SELECTED TEXT START

If you own your home outright or have significant equity, a reverse mortgage is an option. It's basically a loan that works backward, where the bank pays you. You get to stay in your home, so long as you keep up with property taxes and other home-related expenses. Though interest accrues each month, the loan isn't due until you die, sell the home, or move out permanently.

A reverse mortgage probably isn't a good idea if you're determined that your home remain in your family, as your heirs will have to pay off the balance when you die. For most heirs, that means selling the residence. But if you're a homeowner in need of extra cash in retirement, a reverse mortgage is worth considering. 

2. Your life insurance policy

With permanent life insurance, such as whole life coverage, the policy includes both a death benefit and cash value that accumulates over time. You can withdraw the cash value tax-free in most cases, so long as you don't withdraw more than you paid in, though you'll reduce the value of your death benefit. But if your children are grown and no one is financially dependent on you, tapping your life insurance policy may make sense.

3. HSA funds

Unused money in a health savings account (HSA) stays with you even if you change jobs. Before you turn 65, you'll owe income taxes plus a 20% penalty if you take distributions for nonmedical purposes. But once you're 65, you can withdraw the money penalty-free, though you'll still owe income taxes on the withdrawal.

SELECTED TEXT END
GIVEN RECORDS START

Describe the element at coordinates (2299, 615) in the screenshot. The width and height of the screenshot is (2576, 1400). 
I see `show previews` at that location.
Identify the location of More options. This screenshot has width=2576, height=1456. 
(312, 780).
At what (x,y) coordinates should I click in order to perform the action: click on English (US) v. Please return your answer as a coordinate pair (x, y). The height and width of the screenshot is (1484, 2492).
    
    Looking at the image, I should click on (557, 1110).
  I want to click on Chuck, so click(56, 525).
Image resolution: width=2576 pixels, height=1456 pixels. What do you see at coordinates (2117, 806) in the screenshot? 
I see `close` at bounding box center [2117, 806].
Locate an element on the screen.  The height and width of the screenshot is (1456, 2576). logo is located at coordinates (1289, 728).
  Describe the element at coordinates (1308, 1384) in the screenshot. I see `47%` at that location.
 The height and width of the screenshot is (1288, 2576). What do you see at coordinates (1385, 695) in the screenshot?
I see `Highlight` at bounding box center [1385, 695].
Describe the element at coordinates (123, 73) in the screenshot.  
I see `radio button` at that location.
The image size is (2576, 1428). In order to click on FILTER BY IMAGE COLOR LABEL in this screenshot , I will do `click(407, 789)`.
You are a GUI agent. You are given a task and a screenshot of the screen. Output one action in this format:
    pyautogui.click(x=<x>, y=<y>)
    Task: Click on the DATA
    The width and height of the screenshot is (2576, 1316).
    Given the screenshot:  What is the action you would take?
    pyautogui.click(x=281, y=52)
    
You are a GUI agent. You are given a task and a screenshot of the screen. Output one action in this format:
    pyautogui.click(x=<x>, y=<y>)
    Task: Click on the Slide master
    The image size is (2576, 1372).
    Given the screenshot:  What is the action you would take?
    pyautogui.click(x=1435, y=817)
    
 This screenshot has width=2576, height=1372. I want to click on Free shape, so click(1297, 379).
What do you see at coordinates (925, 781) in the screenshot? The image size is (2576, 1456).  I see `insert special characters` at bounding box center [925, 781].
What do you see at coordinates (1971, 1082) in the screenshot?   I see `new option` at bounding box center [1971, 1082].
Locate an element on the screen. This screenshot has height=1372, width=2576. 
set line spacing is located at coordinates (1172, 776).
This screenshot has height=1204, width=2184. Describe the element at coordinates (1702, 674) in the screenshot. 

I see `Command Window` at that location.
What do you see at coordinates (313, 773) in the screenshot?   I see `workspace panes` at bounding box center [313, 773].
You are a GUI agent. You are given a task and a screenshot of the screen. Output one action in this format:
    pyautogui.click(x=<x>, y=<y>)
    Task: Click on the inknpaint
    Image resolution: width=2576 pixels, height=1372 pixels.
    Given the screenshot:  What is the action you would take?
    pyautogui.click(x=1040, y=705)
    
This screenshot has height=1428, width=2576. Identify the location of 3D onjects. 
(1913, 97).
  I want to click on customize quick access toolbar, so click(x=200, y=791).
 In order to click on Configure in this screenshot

GIVEN RECORDS END

• TASK TO COMPLETE: Copy out the passage on retirement income sources from "2. Your life" through "on the withdrawal.", replacing "death benefit" with "survivor benefit" wherever it occurs.

• SOLUTION BELOW:
2. Your life insurance policy

With permanent life insurance, such as whole life coverage, the policy includes both a survivor benefit and cash value that accumulates over time. You can withdraw the cash value tax-free in most cases, so long as you don't withdraw more than you paid in, though you'll reduce the value of your survivor benefit. But if your children are grown and no one is financially dependent on you, tapping your life insurance policy may make sense.

3. HSA funds

Unused money in a health savings account (HSA) stays with you even if you change jobs. Before you turn 65, you'll owe income taxes plus a 20% penalty if you take distributions for nonmedical purposes. But once you're 65, you can withdraw the money penalty-free, though you'll still owe income taxes on the withdrawal.